(Exercise objective) Retype the records below exactly as given, but only from the first line through the line with "Viewport: 1024px width, 517px height.", and without the pictures.
-- Available data follows --
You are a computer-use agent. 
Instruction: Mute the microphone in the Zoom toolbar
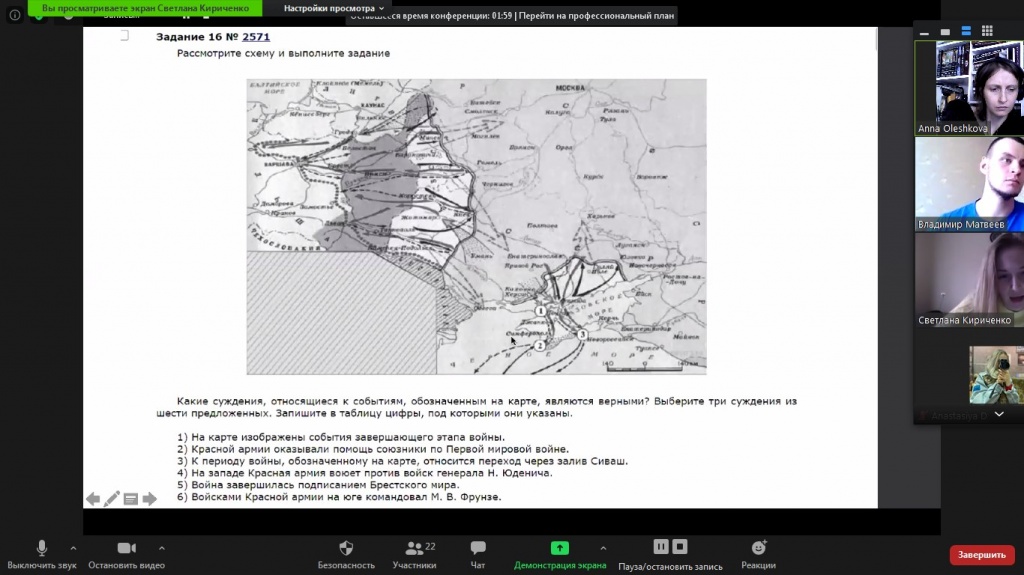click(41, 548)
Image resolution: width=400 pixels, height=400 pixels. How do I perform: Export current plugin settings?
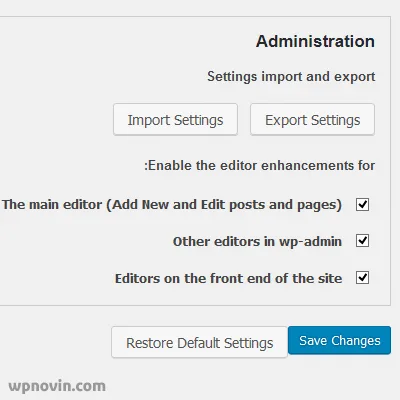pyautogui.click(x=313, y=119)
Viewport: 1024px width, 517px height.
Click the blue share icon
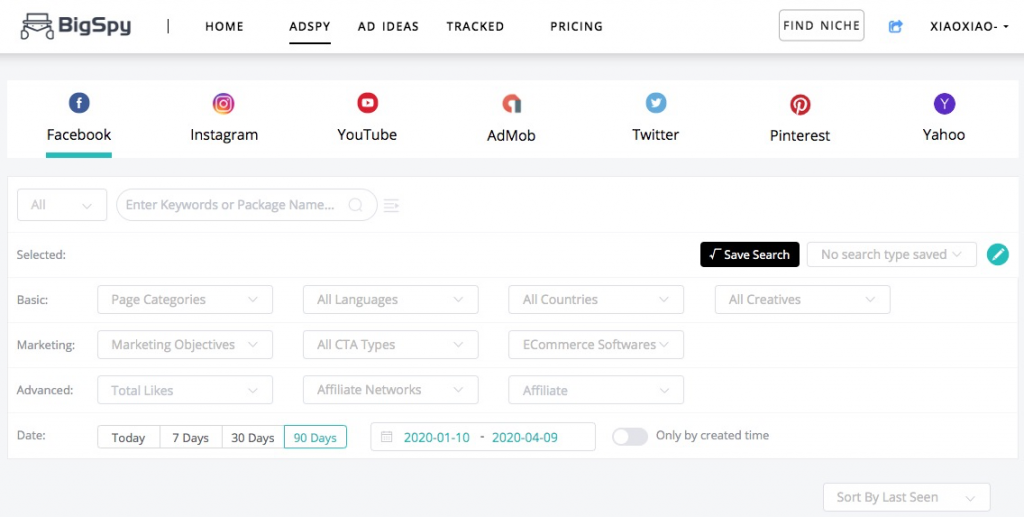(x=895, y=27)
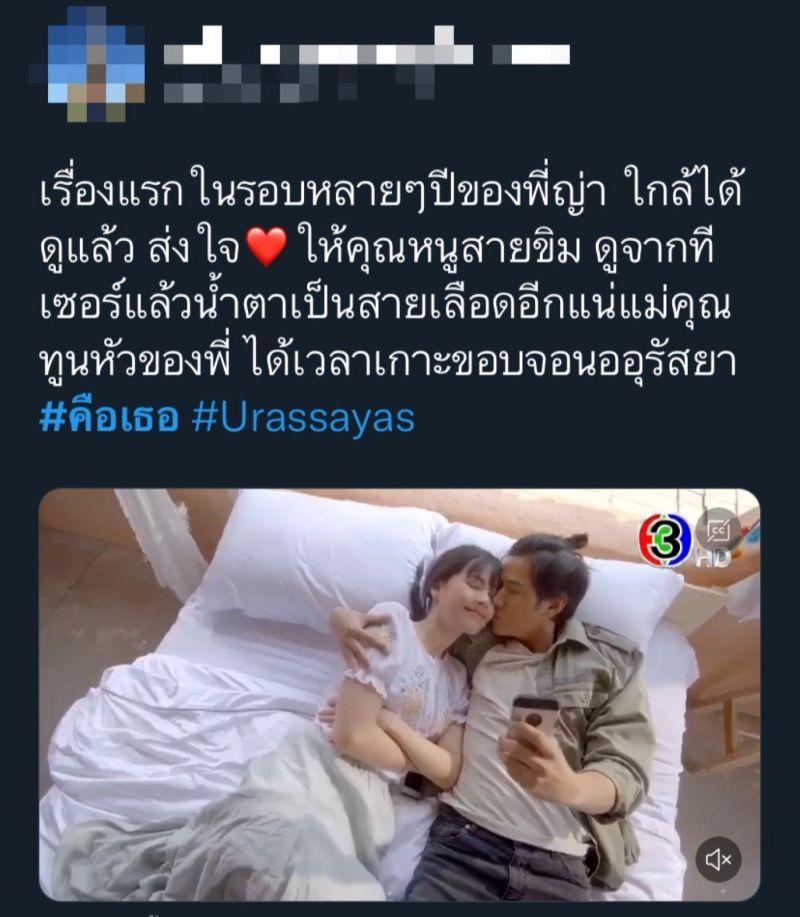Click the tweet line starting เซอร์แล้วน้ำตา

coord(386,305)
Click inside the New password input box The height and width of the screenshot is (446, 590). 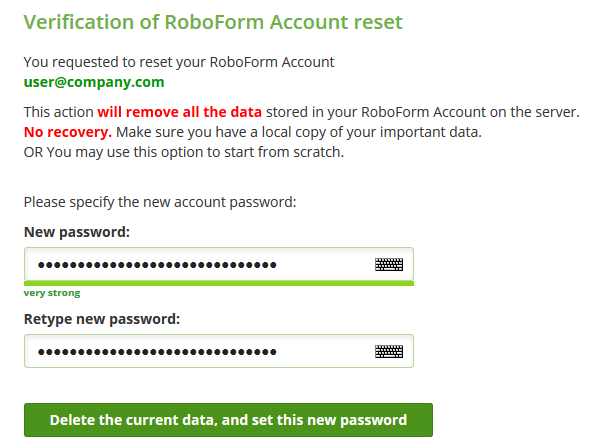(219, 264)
-- Available data concluded --
(Result of this exercise)
You are a computer-use agent. 
Instruction: Mute the microphone in the Zoom toolbar
click(41, 548)
Image resolution: width=400 pixels, height=400 pixels. How do I perform: Export current plugin settings?
pyautogui.click(x=313, y=119)
Viewport: 1024px width, 517px height.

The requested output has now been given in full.